Concepedia

TLDR

Mass emergencies generate vast amounts of computer‑mediated communication that are difficult to sift manually, yet contain valuable information that can provide insight into time‑ and safety‑critical situations if captured and analyzed rapidly. The study aims to automatically identify Twitter messages that contribute to situational awareness during mass emergencies. The authors collected tweets from four crisis events, annotated them, and trained a classifier using hand‑annotated and automatically extracted linguistic features to detect situational‑awareness messages.

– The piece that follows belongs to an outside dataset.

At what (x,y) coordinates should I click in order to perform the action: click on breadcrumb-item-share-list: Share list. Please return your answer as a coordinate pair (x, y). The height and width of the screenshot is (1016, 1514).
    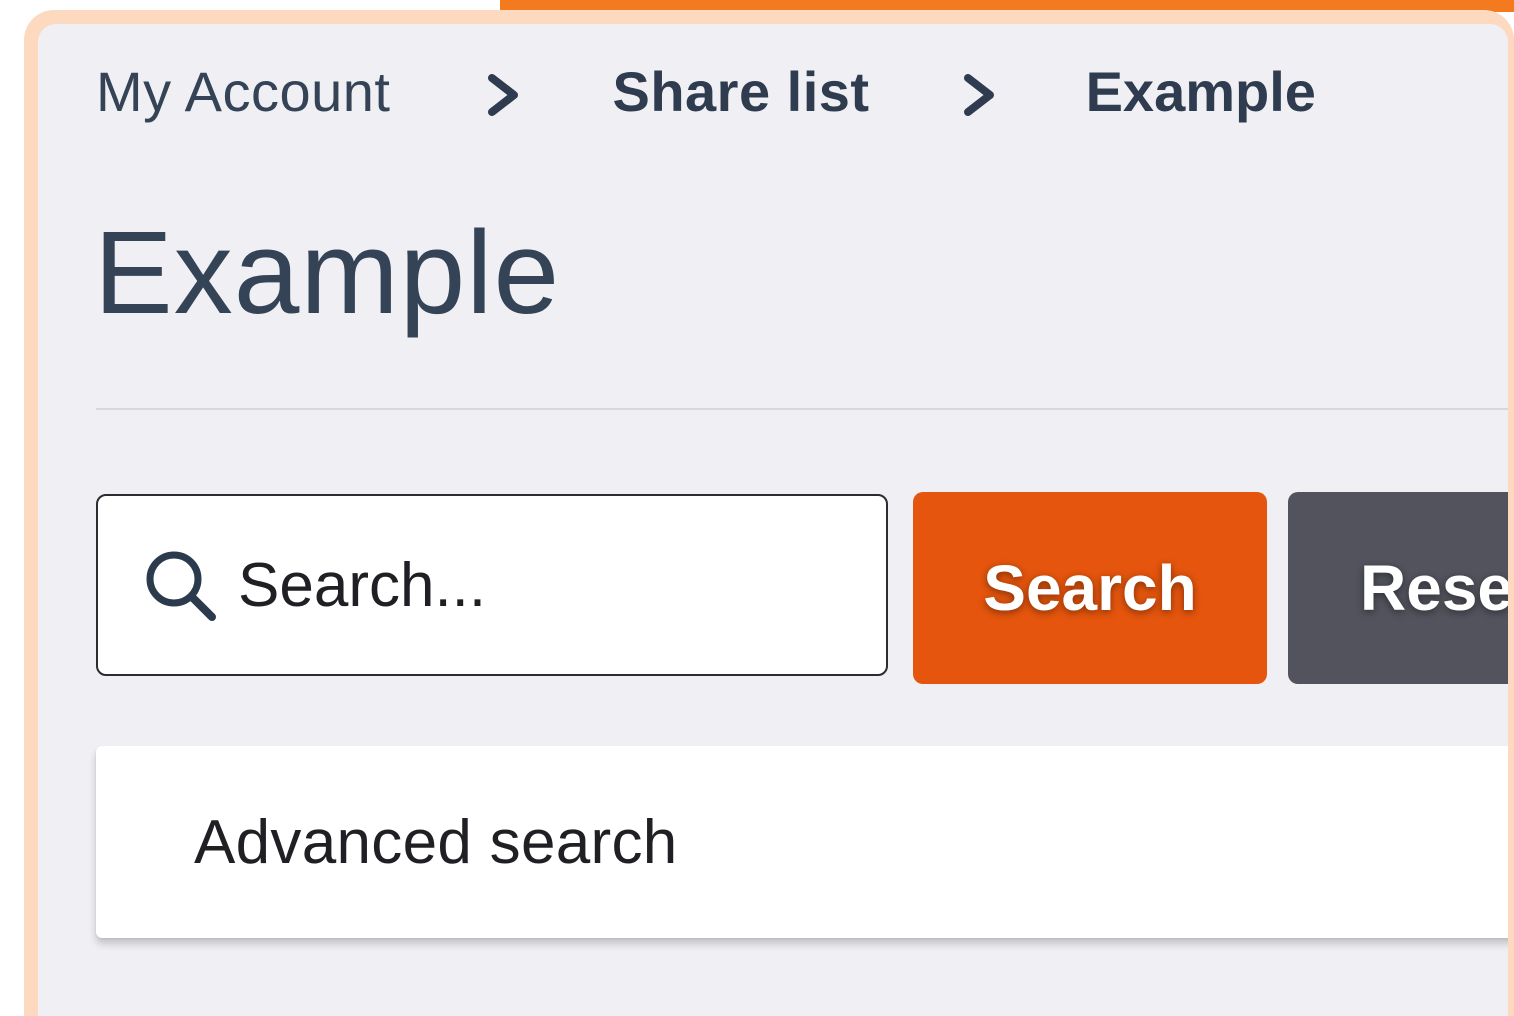
    Looking at the image, I should click on (740, 92).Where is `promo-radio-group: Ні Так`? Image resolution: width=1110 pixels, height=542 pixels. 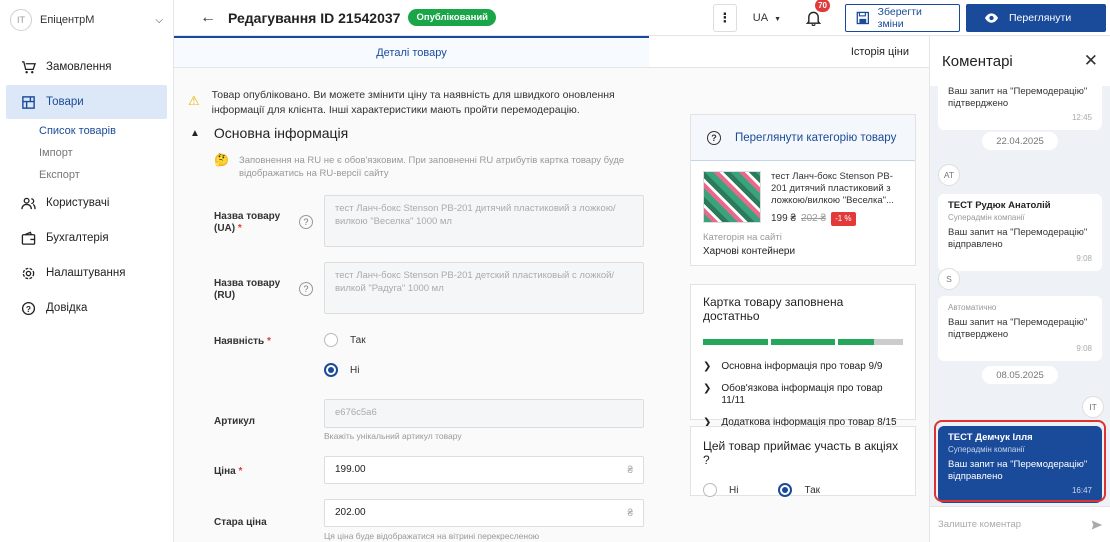 promo-radio-group: Ні Так is located at coordinates (803, 490).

The classifier achieved over 80 % accuracy, generalizes well to similar events, and shows promise for helping the public sift and analyze emergency‑related information.

Abstract

In times of mass emergency, vast amounts of data are generated via computer-mediated communication (CMC) that are difficult to manually cull and organize into a coherent picture. Yet valuable information is broadcast, and can provide useful insight into time- and safety-critical situations if captured and analyzed properly and rapidly. We describe an approach for automatically identifying messages communicated via Twitter that contribute to situational awareness, and explain why it is beneficial for those seeking information during mass emergencies.We collected Twitter messages from four different crisis events of varying nature and magnitude and built a classifier to automatically detect messages that may contribute to situational awareness, utilizing a combination of hand-annotated and automatically-extracted linguistic features. Our system was able to achieve over 80% accuracy on categorizing tweets that contribute to situational awareness. Additionally, we show that a classifier developed for a specific emergency event performs well on similar events. The results are promising, and have the potential to aid the general public in culling and analyzing information communicated during times of mass emergency.